Dann die Sache mit seiner Mutter. Der war das Leben in der High Society zu Kopf gestiegen. Partys ohne Ende, die sich in ihrer Extravaganz immer weiter übertrafen. Mit den Partys kamen die Drogen und auch bei denen musste sie sich von Mal zu Mal übertreffen. Am Ende starb sie noch vor Baldors zehnten Geburtstag an einer Nebenwirkung der Droge MUW, was für Multiple Universen Wahrnehmung stand. Eine Droge der Vetis, eine Rasse, die sich in ihrer Anfangszeit mit Zeitreisen und Paralleluniversen befasste. Die Droge ermöglichte es dem Anwender, ab dem Zeitpunkt der Einnahme, die Verzweigungen in verschiedenen Universen nach seinen Entscheidungen gleichzeitig wahrzunehmen. Jeder Schritt, jeder Gedanke, einfach alles, das man tat, verursachte angeblich eine Verzweigung. Schon nach Sekunden wurde man dann mit Millionen von Bildern bombardiert. Für einen normalen Verstand eine Katastrophe. Baldors Mutter brannte direkt nach der Einnahme aus.

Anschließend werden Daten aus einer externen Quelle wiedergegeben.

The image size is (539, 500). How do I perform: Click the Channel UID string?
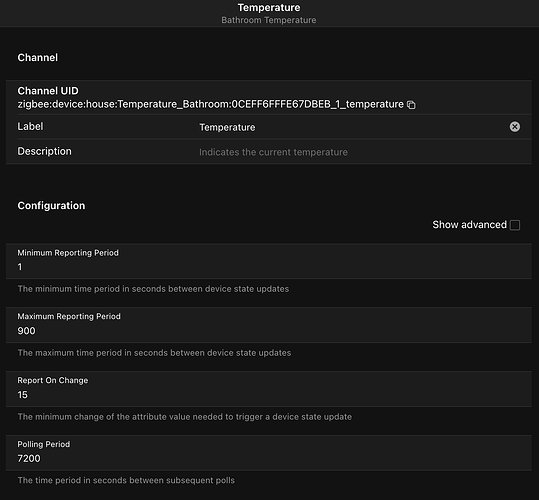click(210, 104)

Er hatte ganz andere Ideen, was er mit seiner Zukunft anfangen wollte. Neben seinem aktiven Kampf gegen den Drogenkonsum auf Nethufia war er leidenschaftlicher Surfer. Die Zeit, die er im SpaceNet verbrachte, war damit nicht gemeint. Nein, das Surfen auf echten Wellen, auf echtem Wasser. Eine Sportart, die auf Nethufia, wo sich alle um Wasser drehte, die höchste Beliebtheit genoss.
Nun, seinem Vater würde das nicht gefallen, und wenn er nicht einen wirklichen Sturm heraufbeschwören wollte, würde er sich seinem Wunsch beugen müssen. "Das Galaktische Bankenzentrum also?"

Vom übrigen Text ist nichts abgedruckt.